主要22作がそろった2022年の春ドラマ。今回もドラマ解説者の木村隆志が、主要新作の初回放送をウォッチし、俳優名や視聴率など「業界のしがらみを無視」したガチンコでオススメ作品を探っていく。

別記事(『ナンバMG5』ほか新ドラマ枠誕生で令和の黄金期突入か 2022年春ドラマの傾向&オススメ5作)において2022年春ドラマの主な傾向を「[1]各局で新枠が誕生! 令和のドラマ黄金期へ [2]女性プロデューサーの躍進」の2つと分析。

おすすめドラマとして、『ナンバMG5』(フジ系 水曜22時)、『メンタル強め美女白川さん』(テレ東系 水曜24時30分)、『クロステイル~探偵教室~』(東海テレビ・フジ系 土曜23時40分)、『正直不動産』(NHK 火曜22時)、『マイファミリー』(TBS系 日曜21時) の5作を選んだ。

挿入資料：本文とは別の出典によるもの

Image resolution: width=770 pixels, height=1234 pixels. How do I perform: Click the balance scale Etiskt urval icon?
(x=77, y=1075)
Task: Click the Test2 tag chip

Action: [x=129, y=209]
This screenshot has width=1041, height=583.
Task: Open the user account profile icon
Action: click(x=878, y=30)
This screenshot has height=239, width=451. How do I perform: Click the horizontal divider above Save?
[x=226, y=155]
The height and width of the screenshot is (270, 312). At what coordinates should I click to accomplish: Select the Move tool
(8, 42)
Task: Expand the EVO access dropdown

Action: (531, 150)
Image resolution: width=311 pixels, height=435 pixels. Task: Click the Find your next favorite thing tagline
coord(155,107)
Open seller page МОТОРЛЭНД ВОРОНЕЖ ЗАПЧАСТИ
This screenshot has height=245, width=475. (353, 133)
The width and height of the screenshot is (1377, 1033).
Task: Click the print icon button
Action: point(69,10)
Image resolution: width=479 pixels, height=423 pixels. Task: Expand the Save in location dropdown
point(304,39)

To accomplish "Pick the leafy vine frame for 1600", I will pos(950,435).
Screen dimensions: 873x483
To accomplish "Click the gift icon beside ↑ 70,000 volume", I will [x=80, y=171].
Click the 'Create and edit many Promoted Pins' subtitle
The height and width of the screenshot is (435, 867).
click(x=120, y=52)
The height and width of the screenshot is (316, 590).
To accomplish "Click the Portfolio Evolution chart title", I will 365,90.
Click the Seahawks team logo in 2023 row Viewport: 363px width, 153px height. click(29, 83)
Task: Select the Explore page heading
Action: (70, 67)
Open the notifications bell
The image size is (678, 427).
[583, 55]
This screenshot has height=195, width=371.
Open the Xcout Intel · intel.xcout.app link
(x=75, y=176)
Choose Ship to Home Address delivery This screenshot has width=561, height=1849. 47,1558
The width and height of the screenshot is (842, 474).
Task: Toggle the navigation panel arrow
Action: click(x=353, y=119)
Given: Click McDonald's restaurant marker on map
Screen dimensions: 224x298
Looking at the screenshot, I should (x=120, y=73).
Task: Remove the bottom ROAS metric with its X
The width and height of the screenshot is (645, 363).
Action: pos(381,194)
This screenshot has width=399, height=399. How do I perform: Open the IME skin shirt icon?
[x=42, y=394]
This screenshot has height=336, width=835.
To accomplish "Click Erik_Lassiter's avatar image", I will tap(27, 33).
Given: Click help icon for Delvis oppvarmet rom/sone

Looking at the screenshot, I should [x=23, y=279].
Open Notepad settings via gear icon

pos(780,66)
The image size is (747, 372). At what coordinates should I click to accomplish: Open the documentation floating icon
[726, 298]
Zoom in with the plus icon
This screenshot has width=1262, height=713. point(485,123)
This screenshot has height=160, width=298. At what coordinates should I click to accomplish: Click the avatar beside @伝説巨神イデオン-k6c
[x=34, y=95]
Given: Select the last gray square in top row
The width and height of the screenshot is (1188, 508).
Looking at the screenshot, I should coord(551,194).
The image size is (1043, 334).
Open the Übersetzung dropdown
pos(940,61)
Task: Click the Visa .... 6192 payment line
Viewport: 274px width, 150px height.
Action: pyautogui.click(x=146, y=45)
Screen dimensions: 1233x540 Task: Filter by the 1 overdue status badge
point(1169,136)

本記事では、それらを含む全作品のショートレビューと、目安の採点(3点満点)を挙げていく。

『元彼の遺言状』 月曜21時~ フジ系

出演者:綾瀬はるか、大泉洋、関水渚ほか
寸評:原作にオリジナルを盛り込み連ドラに昇華する意欲は感じるが、主人公のキャラをマイルド化したことで魅力半減。ギャップを生かした人間味が描かれずバディとの関係性も薄い。綾瀬も序盤は役をつかめず。
採点:【脚本☆☆ 演出☆☆ キャスト☆☆ 期待度☆☆】

  • 綾瀬はるか

『恋なんて、本気でやってどうするの?』 月曜22時~ フジ系(カンテレ)

出演者:広瀬アリス、松村北斗、藤木直人ほか
寸評:広瀬、松村という旬ならではの輝きはまぶしく、だからこそパパ活や不倫などの見慣れた設定を絡めた群像劇にした理由がわからない。トレンディドラマに戻ったような浮世離れした舞台設定も理解不能。
採点:【脚本☆ 演出☆☆ キャスト☆☆ 期待度☆】

  • 広瀬アリス 撮影:宮田浩史

『卒業タイムリミット』 月曜22時45分~ NHK

出演者:井上祐貴、桜田ひより、北山宏光ほか
寸評:ブツ切れになりやすい帯ドラは、「タイムリミット」というシリアスなコンセプトにフィットしづらく、緊張感は限定的。主要キャストから高校生らしい若さや純粋さを感じられないのは演出の問題なのか。
採点:【脚本☆☆ 演出☆ キャスト☆ 期待度☆】

  • 井上祐貴  撮影:宮田浩史

『吉祥寺ルーザーズ』 月曜23時6分~ テレ東系

出演者:増田貴久、田中みな実、國村隼ほか
寸評:タイトルからも、各話のエピソードからも、テーマが見えてこず、何を目当てに見ればいいのか難しい作品。同じシェアハウスという設定でも、『妖怪シェアハウス』との差は、キャスト、脚本ともに大きい。
採点:【脚本☆ 演出☆ キャスト☆ 期待度☆】

  • 田中みな実

『正直不動産』 火曜22時~ NHK

出演者:山下智久、福原遥、草刈正雄ほか
寸評:遊び心あるファンタジー作だが、各話のエピソードはハートフルであり、不動産の知識、本音、怪しさも知れるハイブリッド作。マジメに作り過ぎの感があり、民放なら「正直」の演出でより笑いを取れそう。
採点:【脚本☆☆☆ 演出☆☆ キャスト☆☆ 期待度☆☆☆】

  • 山下智久

『持続可能な恋ですか? ~父と娘の結婚行進曲~』 火曜22時~ TBS系

出演者:上野樹里、田中圭、松重豊ほか
寸評:親子婚活の話と思いきや、普通のラブストーリーとの違いは少ない。視聴者はキャストと役柄のイメージが合わず、没入感が得られないのでは。序盤は多用するヨガのシーンがアクセントや癒しにならず。
採点:【脚本☆ 演出☆☆ キャスト☆☆ 期待度☆】

  • 上野樹里

『汝の名』 火曜24時30分~ テレ東系

出演者:山崎紘菜、北乃きいほか
寸評:新枠の第1弾は「女王様」と「奴隷」のこれ以上ないほど不穏なムードの物語。展開は思ったよりスローだが、「ジワジワと関係性が逆転していく」ということか。姉妹ならではのドロドロだけに結末は見物。